Разве я помнил?

  Грохочущий трамвай вынырнул из-за поворота и неспешно подкатил к остановке. Свободных мест нету. Стоишь, держась за холодный поручень и ждешь, когда кондуктор, Зоркий Глаз, боком просочится сквозь толщу людских тел и протянет руку с сакраментальной фразой: "Оплачиваем". У меня все готово. Две бумажки по гривне и тусклая монетка, пятьдесят копеек. Суешь торопливо, раскачивая вестибулярный аппарат, зажав рюкзак между ног и едешь дальше, как законопослушный гражданин. Гневно поглядывая на тех ,кто уклонился, спрятав взгляд за тусклым стеклом.
  Проплывает мимо осенний пейзаж. Четыре пустых слова. Еще более пустых три. Наполняем пустоту тем, что желтые листья водят хоровод в воздухе, дым из фабричной трубы столбит небо, полыхает костер, а рядом с ним хлопочет толстяк в потертой куртке, загребая длинными граблями сухую траву. Шагает по аллеи женщина с ребенком, тот крутит в руке громадное кленовое полузвездье. Еще три остановки. Недолго осталось. Сквозь взвизги трамвая проталкиваются гудки машин, люди переговариваются о покупках, футболе, политике. Только о религии ни слова. Осенью всякий Бог мертв, ждет до зимы, чтобы заново родиться.
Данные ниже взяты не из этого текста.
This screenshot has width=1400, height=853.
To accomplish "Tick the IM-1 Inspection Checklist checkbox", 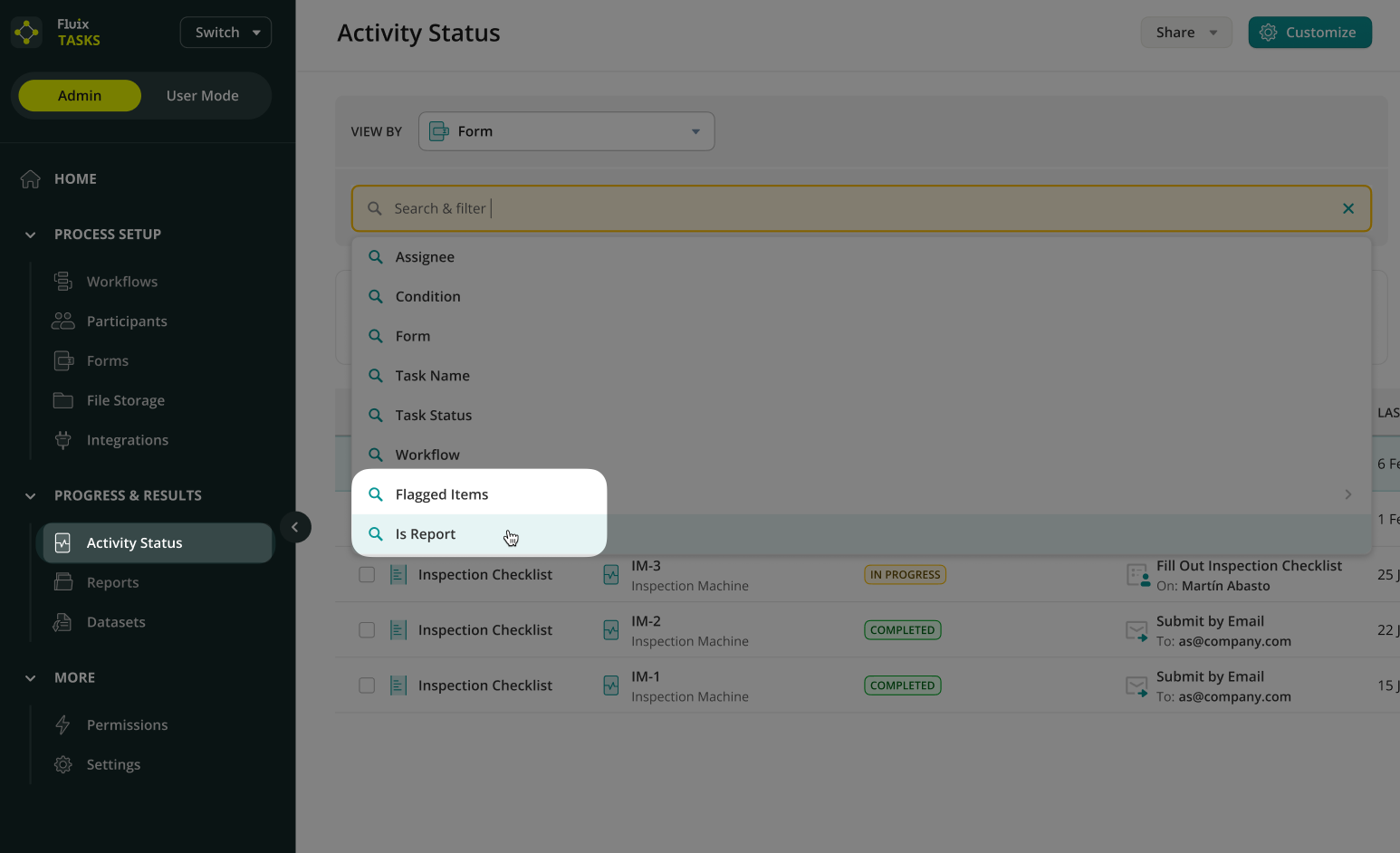I will 367,685.
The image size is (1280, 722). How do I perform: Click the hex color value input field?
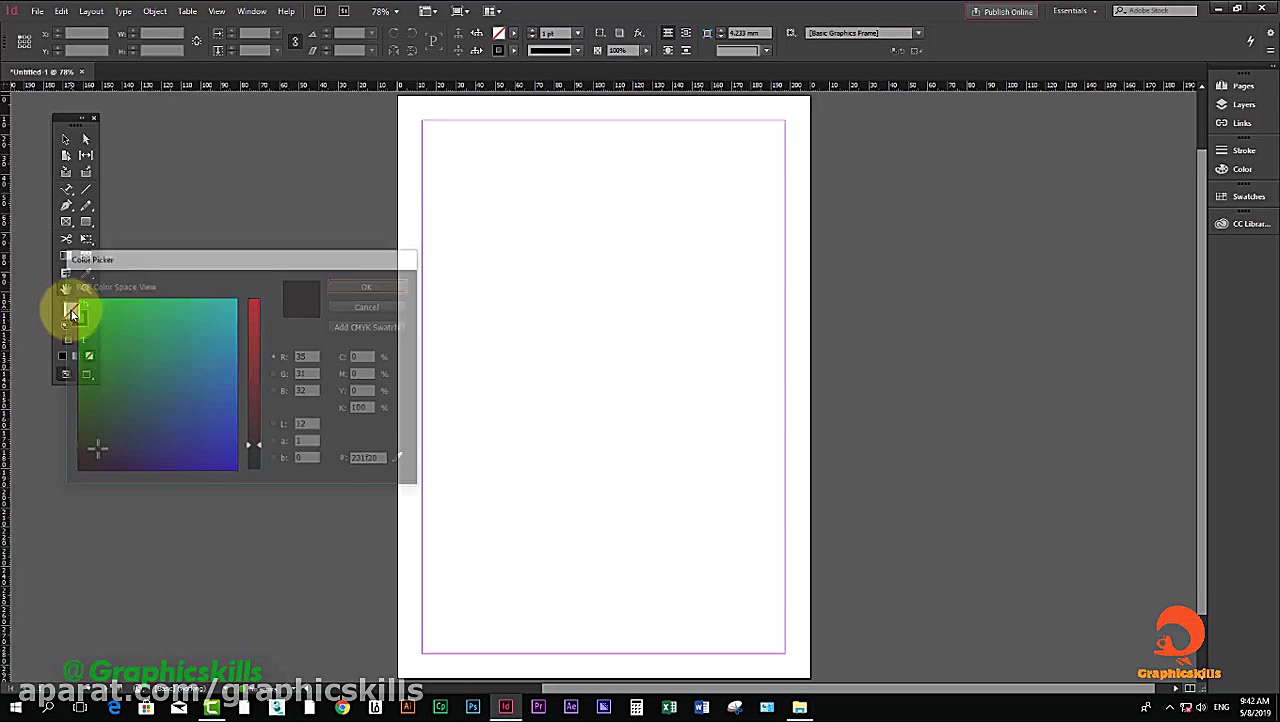click(x=368, y=458)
  Может сойти на одну раньше и пройтись? Ну нет, еще подхвачу простуду. Ходит грипп. Или летает. Скорее второе, так что схожу. Спрыгиваю, придерживаясь за шаткие дверцы и иду себе, вдыхая прокопченные волны невидимого ветерка. Рассказ получается тусклым, подслеповатым, натыкается на банальности и падает, падает. Вот стена бетонная, на нем рисунок - белый медведь улыбается опечаленной рыбине у себя в руках. вот еще один - космонавт, с крыльями, витает вокруг окна, за которым спит дитя. Мне всегда хочется остановиться и посмотреть внимательнее. Нет, нет, не сейчас, если быть чрезмерно внимательным, то потом и не вспомнишь, не увидишь, что здесь есть рисунки. Они себя исчерпают.
  Грустно гудит в дали неведомая турбина. Может строят, наконец, космический шаттл, на котором предложат улететь тем, кто не верит в конец, не поклоняется грустно осени, с ее каштанами, падающими вперемешку с каплями дождя и раскалывающимися о красно-бурые углы лавочек. Не верит, что именно в октябре нужно уходить, по сторонам бессмысленно глядеть, с возможность кого угодно целовать, обманывать, грубить и ****овать, до омерзенья, до безумья пить, но в октябре, спасибо Бродскому, не начинать любить.
  Щелкает замок. Ключ летит на стол, неприятно звеня. Как быстро темнеет. Гуляет над Городом холодный ветер. Дрожат звезды. Укрыть их одеялом. Украсть с небосклона, небесного слона, вперившего желтый бивень в щелку между шторами, сложить в коробку и пусть спят до весны, до первых незабудок, до первой сирени в саду, до соловья, трелями заставляющего поднимать голову к чему-то выше, чем банальная лужа, с торчащей из нее ногой. Свистом подзывает на кухню чайник. Кот метнется наперерез, смахнув на пол стопку бумаг. Не ходи на кухню, забудешь, о чем хотел сказать. Что ты, пушистый, серый с полосками на мордочке, ласковый Матвей, разве же я помнил?